# DOCUMENT SECTION
----------------------------------------

These are the key concepts you need to understand to accurately answer the question.

Normal Distribution Approximation
The normal distribution is a fundamental concept in statistics. It is a bell-shaped distribution that is symmetric around the mean. When we deal with proportions in large samples, we can use a normal distribution approximation to make calculations simpler. This works well when certain conditions are met, like a large enough sample size.
  • The sample size should be large, generally greater than 30.
  • The conditions for the normal approximation to apply include: np ≥ 5 and n(1-p) ≥ 5, where n is the sample size and p is the population proportion.

In this exercise, the sample size is 100, and the proportion of interest is 0.3. Given these conditions, we can safely use the normal distribution approximation for \( \bar{p} \), the sample proportion. This allows us to easily compute the probability of observing a sample proportion within a certain range.

----------------------------------------

# INFORMATION PROVIDED
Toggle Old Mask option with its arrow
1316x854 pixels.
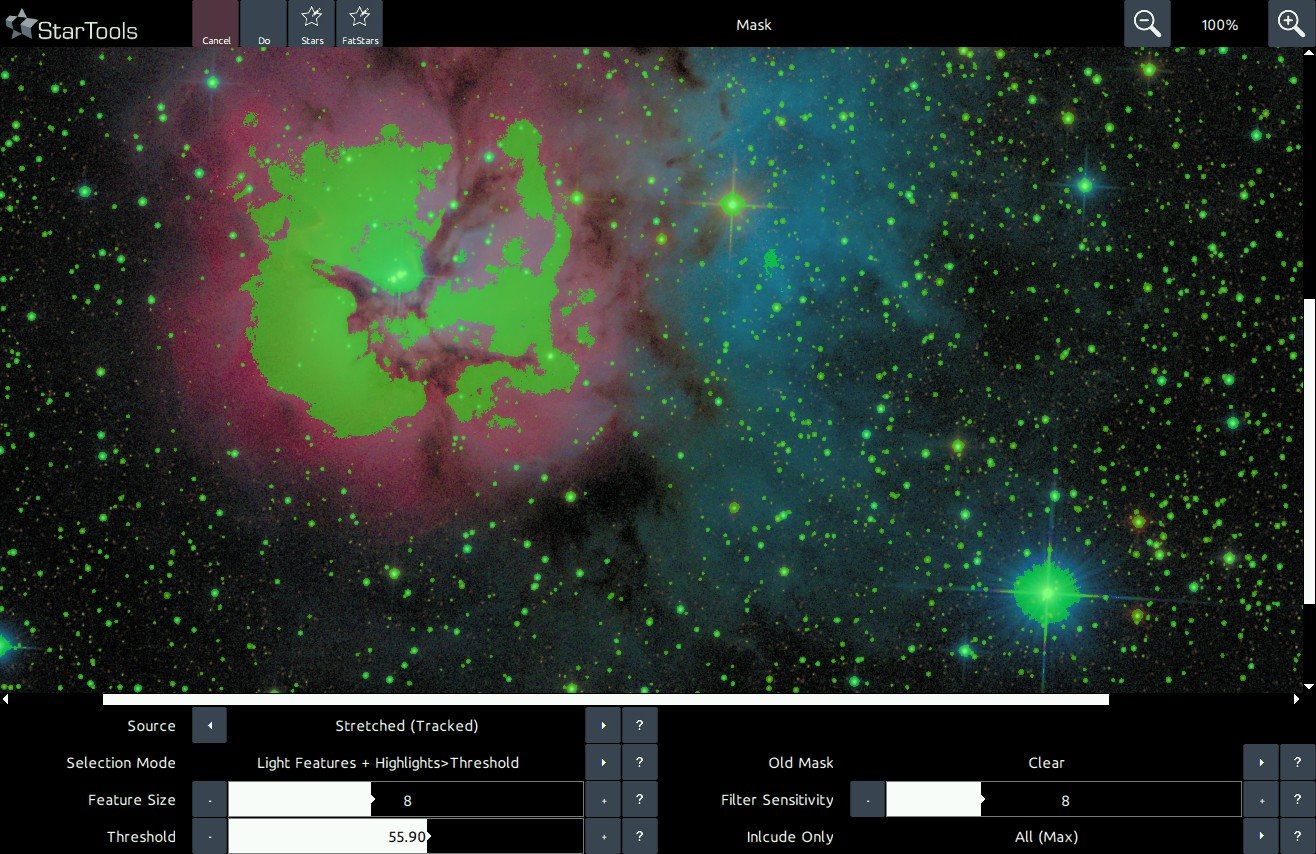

----------------------------------------

# DIRECTION 1
Answer these questions using the passage on normal distribution approximation above.
(a) What shape does the normal distribution have, and around what is it symmetric?
(b) What sample size counts as large in general?
(c) What are the sample size and the proportion of interest in the exercise?
# DIRECTION 2
Reproduce the passage on normal distribution approximation from "These are the" up to and including "enough sample size.".
# DIRECTION 3
Render this sentence from the passage on normal distribution approximation in Spanish: "The normal distribution is a fundamental concept in statistics."

# EXERCISE ANSWER 1
(a) It is bell-shaped and symmetric around the mean.
(b) A sample size greater than 30.
(c) The sample size is 100, and the proportion of interest is 0.3.

# EXERCISE ANSWER 2
These are the key concepts you need to understand to accurately answer the question.

Normal Distribution Approximation
The normal distribution is a fundamental concept in statistics. It is a bell-shaped distribution that is symmetric around the mean. When we deal with proportions in large samples, we can use a normal distribution approximation to make calculations simpler. This works well when certain conditions are met, like a large enough sample size.

# EXERCISE ANSWER 3
La distribución normal es un concepto fundamental en estadística.